→ **ABOUT THIS TASK**
No pictures are to be included when the entries below are reproduced exactly.

Dataset entries
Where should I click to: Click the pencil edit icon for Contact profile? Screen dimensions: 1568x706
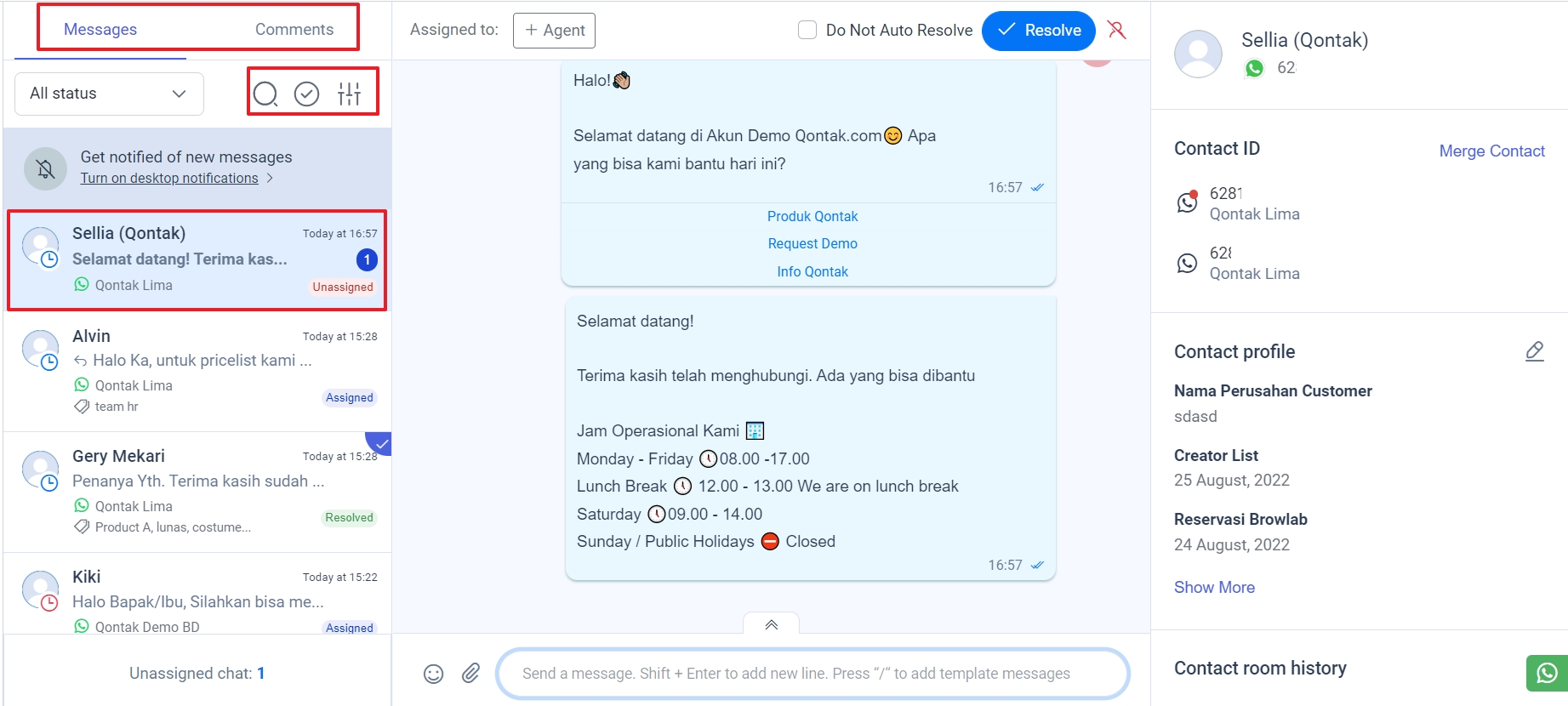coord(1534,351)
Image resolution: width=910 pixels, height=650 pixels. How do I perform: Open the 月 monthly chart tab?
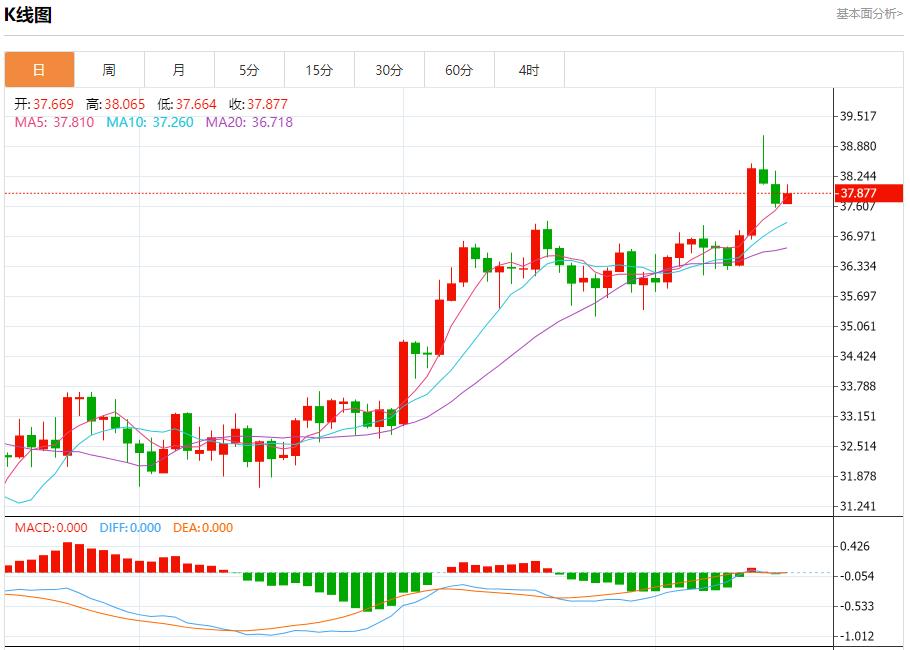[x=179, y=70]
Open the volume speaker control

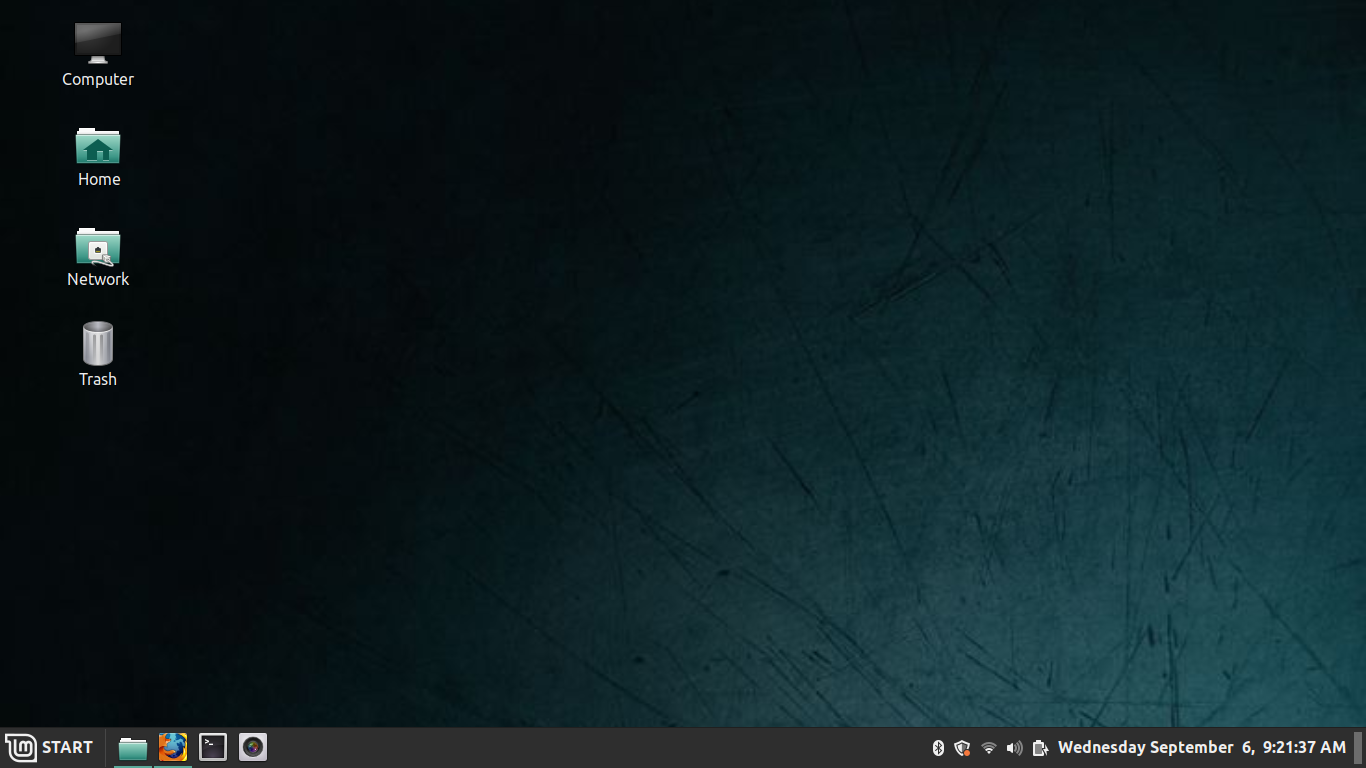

→ **SOLUTION BELOW**
Where should I click to: Click the pencil edit icon for Contact profile? Screen dimensions: 1568x706
coord(1534,351)
Image resolution: width=910 pixels, height=650 pixels. How do I perform: Open the 月 monthly chart tab?
[x=179, y=70]
Open the volume speaker control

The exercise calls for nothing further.